Step1: Write the photosynthesis reaction

The balanced chemical equation for photosynthesis is: $$6\ce{CO_2} + 6\ce{H_2O} \xrightarrow{\text{light}} \ce{C_6H_{12}O_6} + 6\ce{O_2}$$
From the equation, the mole ratio of $\ce{CO_2}$ to $\ce{O_2}$ is $6:6 = 1:1$? Wait, no, wait. Wait, 6 moles of $\ce{CO_2}$ produce 6 moles of $\ce{O_2}$. So the mole ratio of $\ce{CO_2}$ to $\ce{O_2}$ is $6/6 = 1$? Wait, no, let's check again. The equation is 6 $\ce{CO_2}$ + 6 $\ce{H_2O}$ makes 1 $\ce{C_6H_{12}O_6}$ and 6 $\ce{O_2}$. So moles of $\ce{CO_2}$ : moles of $\ce{O_2}$ = 6 : 6 = 1:1? Wait, no, 6 moles of $\ce{CO_2}$ produce 6 moles of $\ce{O_2}$. So the ratio of $\ce{CO_2}$ to $\ce{O_2}$ is 6/6 = 1. Wait, but let's see: if we have 2.0 mol of $\ce{O_2}$, how much $\ce{CO_2}$?
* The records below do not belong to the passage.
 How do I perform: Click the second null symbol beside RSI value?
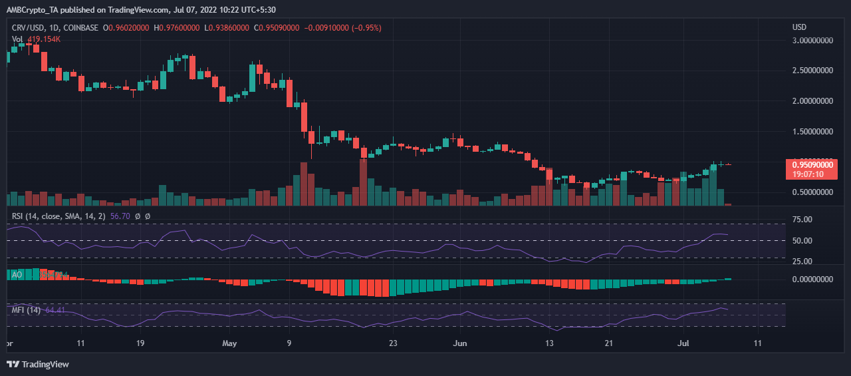coord(147,216)

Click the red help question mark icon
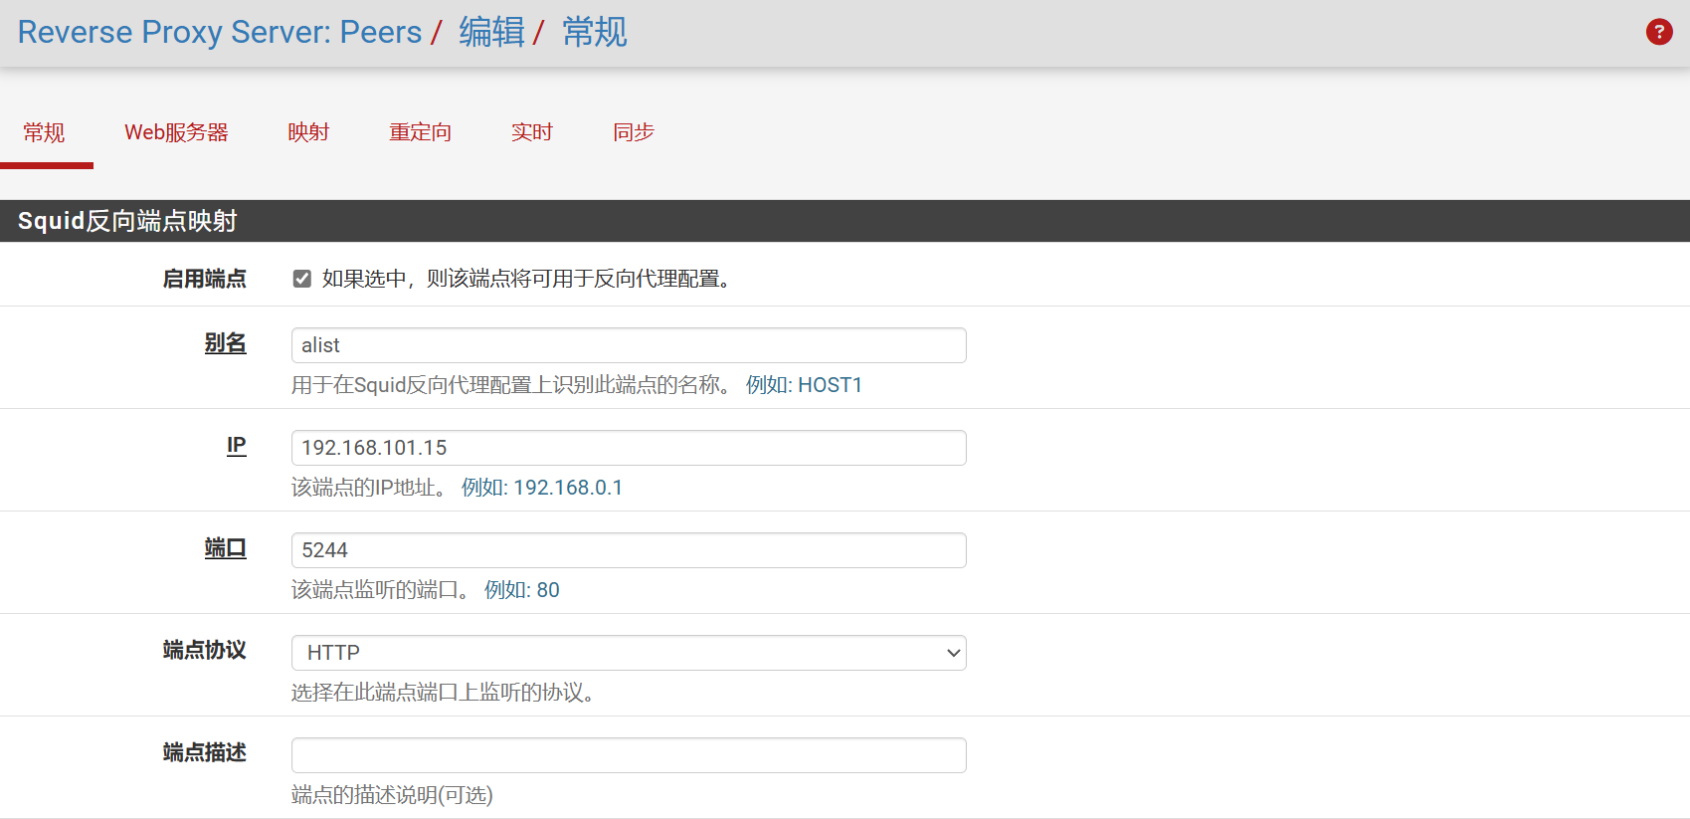(1658, 32)
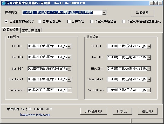Screen dimensions: 164x124
Task: Browse for the master Mir.DB file
Action: coord(69,69)
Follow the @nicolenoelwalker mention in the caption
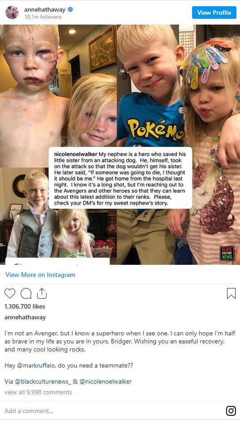The height and width of the screenshot is (422, 240). 106,382
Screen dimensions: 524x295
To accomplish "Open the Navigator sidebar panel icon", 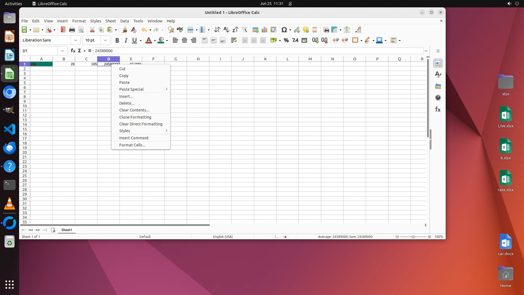I will (438, 98).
Wait, the stoichiometry: for every 6 moles of $\ce{O_2}$ produced, 6 moles of $\ce{CO_2}$ are consumed. So the mole ratio of $\ce{CO_2}$ to $\ce{O_2}$ is 6/6 = 1. So moles of $\ce{CO_2}$ = moles of $\ce{O_2}$ × (6 moles $\ce{CO_2}$ / 6 moles $\ce{O_2}$) = 2.0 mol $\ce{O_2}$ × (6/6) = 2.0 mol? Wait, that can't be right. Wait, no, wait the equation: 6 $\ce{CO_2}$ + 6 $\ce{H_2O}$ → $\ce{C_6H_{12}O_6}$ + 6 $\ce{O_2}$. So 6 moles $\ce{CO_2}$ produce 6 moles $\ce{O_2}$. So the ratio of $\ce{CO_2}$ to $\ce{O_2}$ is 6/6 = 1. So if we have 2.0 mol $\ce{O_2}$, then moles of $\ce{CO_2}$ needed is 2.0 mol × (6/6) = 2.0 mol? Wait, but maybe I made a mistake. Wait, let's check the coefficients. 6 $\ce{CO_2}$ (g) + 6 $\ce{H_2O}$ (l) → $\ce{C_6H_{12}O_6}$ (aq) + 6 $\ce{O_2}$ (g). So moles of $\ce{CO_2}$ : moles of $\ce{O_2}$ = 6 : 6 = 1:1. So yes, 2.0 mol $\ce{O_2}$ would require 2.0 mol $\ce{CO_2}$? Wait, but that seems too simple. Wait, maybe the ratio is 6 moles $\ce{CO_2}$ for 6 moles $\ce{O_2}$, so 1:1. So if we have 2.0 mol $\ce{O_2}$, then moles of $\ce{CO_2}$ is 2.0 mol × (6 mol $\ce{CO_2}$ / 6 mol $\ce{O_2}$) = 2.0 mol. But let's confirm.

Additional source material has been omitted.